| Description of the task |
Your task is to copy the stretch of lines in the records below that begins with the line containing "Given: Focus the Final URL input field" and ends with the line containing "is (706, 1426).", exactly as written, with nothing added.

| Material for this task |
********

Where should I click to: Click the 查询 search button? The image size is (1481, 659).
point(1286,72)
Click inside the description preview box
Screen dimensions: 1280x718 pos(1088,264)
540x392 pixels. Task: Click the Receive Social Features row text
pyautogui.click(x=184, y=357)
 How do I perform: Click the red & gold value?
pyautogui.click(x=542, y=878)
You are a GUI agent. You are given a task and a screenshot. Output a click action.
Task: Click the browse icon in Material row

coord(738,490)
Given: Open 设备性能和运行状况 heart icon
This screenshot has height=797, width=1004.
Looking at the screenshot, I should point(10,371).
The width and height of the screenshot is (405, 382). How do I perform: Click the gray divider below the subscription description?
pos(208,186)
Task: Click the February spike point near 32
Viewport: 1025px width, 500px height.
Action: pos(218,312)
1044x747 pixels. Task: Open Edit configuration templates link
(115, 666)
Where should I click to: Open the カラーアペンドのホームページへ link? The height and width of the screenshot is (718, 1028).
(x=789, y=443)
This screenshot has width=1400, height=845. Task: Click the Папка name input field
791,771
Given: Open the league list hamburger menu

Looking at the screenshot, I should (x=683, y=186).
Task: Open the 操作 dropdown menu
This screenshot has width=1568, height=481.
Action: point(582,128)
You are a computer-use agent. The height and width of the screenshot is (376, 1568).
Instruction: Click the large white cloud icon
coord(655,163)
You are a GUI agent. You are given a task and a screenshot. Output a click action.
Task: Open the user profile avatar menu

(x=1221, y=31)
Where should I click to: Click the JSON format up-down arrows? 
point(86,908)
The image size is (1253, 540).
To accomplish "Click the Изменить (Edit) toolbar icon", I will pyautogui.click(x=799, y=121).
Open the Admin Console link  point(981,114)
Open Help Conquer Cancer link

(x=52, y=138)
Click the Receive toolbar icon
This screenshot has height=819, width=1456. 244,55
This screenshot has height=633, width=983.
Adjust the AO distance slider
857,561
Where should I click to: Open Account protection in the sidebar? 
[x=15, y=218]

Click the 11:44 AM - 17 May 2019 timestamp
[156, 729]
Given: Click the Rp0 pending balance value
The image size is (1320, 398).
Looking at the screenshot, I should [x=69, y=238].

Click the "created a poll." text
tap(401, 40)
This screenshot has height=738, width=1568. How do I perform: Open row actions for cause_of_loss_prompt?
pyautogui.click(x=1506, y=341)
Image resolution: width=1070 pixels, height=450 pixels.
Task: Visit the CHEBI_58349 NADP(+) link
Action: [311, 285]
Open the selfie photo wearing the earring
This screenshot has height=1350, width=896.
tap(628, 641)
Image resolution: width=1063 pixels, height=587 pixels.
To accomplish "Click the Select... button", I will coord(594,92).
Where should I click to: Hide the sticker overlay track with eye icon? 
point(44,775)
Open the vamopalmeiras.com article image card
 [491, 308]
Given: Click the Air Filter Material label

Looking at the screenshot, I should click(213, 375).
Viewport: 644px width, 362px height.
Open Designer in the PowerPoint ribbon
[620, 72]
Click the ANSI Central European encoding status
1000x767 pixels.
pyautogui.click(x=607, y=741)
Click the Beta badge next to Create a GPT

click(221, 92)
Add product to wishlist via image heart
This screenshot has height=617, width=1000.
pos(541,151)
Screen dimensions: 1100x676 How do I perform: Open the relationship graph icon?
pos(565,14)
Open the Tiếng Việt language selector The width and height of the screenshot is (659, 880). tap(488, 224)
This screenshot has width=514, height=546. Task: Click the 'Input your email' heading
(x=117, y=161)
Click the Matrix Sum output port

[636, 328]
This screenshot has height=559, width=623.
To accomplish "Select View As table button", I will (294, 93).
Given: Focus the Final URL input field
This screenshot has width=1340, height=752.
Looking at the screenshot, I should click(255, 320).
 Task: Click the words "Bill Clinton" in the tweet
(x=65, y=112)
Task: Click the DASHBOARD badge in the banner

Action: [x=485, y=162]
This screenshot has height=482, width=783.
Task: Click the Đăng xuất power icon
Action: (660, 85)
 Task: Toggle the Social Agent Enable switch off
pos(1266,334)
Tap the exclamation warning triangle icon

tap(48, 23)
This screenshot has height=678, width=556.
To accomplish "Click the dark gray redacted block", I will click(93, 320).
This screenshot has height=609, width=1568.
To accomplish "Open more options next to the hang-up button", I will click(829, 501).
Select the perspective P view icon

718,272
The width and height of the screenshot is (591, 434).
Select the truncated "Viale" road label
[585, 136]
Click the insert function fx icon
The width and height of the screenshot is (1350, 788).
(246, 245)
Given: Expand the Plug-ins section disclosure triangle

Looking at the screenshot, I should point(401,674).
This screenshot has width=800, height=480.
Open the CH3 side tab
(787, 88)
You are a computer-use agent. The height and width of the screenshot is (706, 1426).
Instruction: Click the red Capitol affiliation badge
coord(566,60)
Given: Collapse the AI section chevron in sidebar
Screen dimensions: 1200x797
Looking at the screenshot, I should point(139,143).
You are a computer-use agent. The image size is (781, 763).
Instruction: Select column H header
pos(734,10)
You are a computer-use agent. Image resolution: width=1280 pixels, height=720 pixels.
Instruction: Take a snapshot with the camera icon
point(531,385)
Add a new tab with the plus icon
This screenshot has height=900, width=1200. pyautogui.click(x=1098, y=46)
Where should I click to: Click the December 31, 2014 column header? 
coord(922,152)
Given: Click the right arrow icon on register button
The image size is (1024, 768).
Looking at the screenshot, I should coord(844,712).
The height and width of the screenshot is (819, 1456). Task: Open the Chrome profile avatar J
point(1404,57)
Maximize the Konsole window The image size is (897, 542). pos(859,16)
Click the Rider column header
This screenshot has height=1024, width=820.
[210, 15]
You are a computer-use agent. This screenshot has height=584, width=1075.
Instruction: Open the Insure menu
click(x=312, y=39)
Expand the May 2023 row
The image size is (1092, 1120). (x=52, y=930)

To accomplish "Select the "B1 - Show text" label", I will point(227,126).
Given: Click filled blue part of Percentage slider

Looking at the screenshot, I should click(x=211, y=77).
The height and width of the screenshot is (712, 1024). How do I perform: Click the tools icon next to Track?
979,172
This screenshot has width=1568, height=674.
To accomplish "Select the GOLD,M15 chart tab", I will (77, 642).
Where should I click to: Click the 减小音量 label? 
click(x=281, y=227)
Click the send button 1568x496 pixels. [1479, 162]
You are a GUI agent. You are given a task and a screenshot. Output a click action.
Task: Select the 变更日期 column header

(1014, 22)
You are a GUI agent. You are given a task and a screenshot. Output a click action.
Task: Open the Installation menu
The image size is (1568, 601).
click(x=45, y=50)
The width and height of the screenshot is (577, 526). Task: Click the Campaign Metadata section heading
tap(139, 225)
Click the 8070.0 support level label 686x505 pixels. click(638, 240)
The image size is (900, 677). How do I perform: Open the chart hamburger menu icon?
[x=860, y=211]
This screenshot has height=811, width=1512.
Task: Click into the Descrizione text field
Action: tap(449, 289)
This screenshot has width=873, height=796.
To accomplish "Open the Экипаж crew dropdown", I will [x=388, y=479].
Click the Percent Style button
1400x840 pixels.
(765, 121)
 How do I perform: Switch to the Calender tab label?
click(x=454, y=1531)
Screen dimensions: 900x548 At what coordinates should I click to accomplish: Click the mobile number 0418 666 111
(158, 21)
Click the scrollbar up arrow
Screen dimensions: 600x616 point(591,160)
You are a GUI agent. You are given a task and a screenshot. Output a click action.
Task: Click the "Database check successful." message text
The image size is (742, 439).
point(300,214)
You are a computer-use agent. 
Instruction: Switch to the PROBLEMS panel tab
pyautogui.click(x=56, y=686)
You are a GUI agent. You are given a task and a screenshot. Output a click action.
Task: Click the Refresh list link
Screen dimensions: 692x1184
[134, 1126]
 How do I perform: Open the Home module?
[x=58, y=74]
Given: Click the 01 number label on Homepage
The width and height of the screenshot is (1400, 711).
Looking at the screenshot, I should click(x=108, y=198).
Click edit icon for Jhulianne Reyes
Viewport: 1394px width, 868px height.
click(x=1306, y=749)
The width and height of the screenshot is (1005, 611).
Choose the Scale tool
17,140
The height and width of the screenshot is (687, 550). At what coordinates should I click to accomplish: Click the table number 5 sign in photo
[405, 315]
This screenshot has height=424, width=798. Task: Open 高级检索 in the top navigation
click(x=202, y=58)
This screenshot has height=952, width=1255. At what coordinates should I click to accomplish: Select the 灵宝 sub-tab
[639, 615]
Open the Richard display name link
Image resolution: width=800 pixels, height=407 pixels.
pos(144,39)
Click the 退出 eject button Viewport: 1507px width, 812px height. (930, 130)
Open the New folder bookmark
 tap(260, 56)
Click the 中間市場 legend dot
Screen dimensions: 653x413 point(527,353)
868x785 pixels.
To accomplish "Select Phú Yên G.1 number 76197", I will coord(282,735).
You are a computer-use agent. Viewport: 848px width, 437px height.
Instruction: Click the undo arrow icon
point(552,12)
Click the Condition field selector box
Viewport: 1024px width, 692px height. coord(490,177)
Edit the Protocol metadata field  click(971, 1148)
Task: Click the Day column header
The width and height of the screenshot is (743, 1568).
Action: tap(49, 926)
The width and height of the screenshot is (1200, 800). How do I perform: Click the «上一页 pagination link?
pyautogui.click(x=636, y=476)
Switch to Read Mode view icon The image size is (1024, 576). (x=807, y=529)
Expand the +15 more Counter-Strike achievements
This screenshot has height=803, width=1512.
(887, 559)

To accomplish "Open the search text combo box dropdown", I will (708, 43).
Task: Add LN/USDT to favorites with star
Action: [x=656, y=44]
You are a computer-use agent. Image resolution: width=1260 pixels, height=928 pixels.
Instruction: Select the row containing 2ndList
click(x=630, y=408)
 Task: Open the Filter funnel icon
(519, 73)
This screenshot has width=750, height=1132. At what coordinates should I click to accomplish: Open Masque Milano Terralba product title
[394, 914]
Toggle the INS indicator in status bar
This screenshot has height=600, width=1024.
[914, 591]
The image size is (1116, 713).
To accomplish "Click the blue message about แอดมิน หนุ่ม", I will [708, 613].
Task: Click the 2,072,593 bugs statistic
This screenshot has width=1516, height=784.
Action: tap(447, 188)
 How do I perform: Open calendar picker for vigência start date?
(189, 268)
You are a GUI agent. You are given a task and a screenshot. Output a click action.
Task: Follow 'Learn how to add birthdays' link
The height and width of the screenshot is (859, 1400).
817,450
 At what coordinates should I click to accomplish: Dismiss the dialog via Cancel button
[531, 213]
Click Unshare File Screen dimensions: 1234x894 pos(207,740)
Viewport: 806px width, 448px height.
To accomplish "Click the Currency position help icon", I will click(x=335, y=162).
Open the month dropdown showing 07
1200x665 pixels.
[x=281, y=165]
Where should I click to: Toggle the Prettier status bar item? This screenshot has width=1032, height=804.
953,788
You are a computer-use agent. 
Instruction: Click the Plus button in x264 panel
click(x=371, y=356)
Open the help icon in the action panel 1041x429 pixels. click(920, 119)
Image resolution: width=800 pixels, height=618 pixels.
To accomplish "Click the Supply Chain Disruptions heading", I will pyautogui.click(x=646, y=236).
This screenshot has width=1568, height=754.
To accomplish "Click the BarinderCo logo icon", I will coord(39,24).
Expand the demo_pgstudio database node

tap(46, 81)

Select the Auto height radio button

********

| Exercise answer |
Given: Focus the Final URL input field
This screenshot has width=1340, height=752.
Looking at the screenshot, I should click(255, 320).
 Task: Click the words "Bill Clinton" in the tweet
(x=65, y=112)
Task: Click the DASHBOARD badge in the banner

Action: [x=485, y=162]
This screenshot has height=482, width=783.
Task: Click the Đăng xuất power icon
Action: (660, 85)
 Task: Toggle the Social Agent Enable switch off
pos(1266,334)
Tap the exclamation warning triangle icon

tap(48, 23)
This screenshot has height=678, width=556.
To accomplish "Click the dark gray redacted block", I will click(93, 320).
This screenshot has height=609, width=1568.
To accomplish "Open more options next to the hang-up button", I will click(829, 501).
Select the perspective P view icon

718,272
The width and height of the screenshot is (591, 434).
Select the truncated "Viale" road label
[585, 136]
Click the insert function fx icon
The width and height of the screenshot is (1350, 788).
(246, 245)
Given: Expand the Plug-ins section disclosure triangle

Looking at the screenshot, I should point(401,674).
This screenshot has width=800, height=480.
Open the CH3 side tab
(787, 88)
You are a computer-use agent. The height and width of the screenshot is (706, 1426).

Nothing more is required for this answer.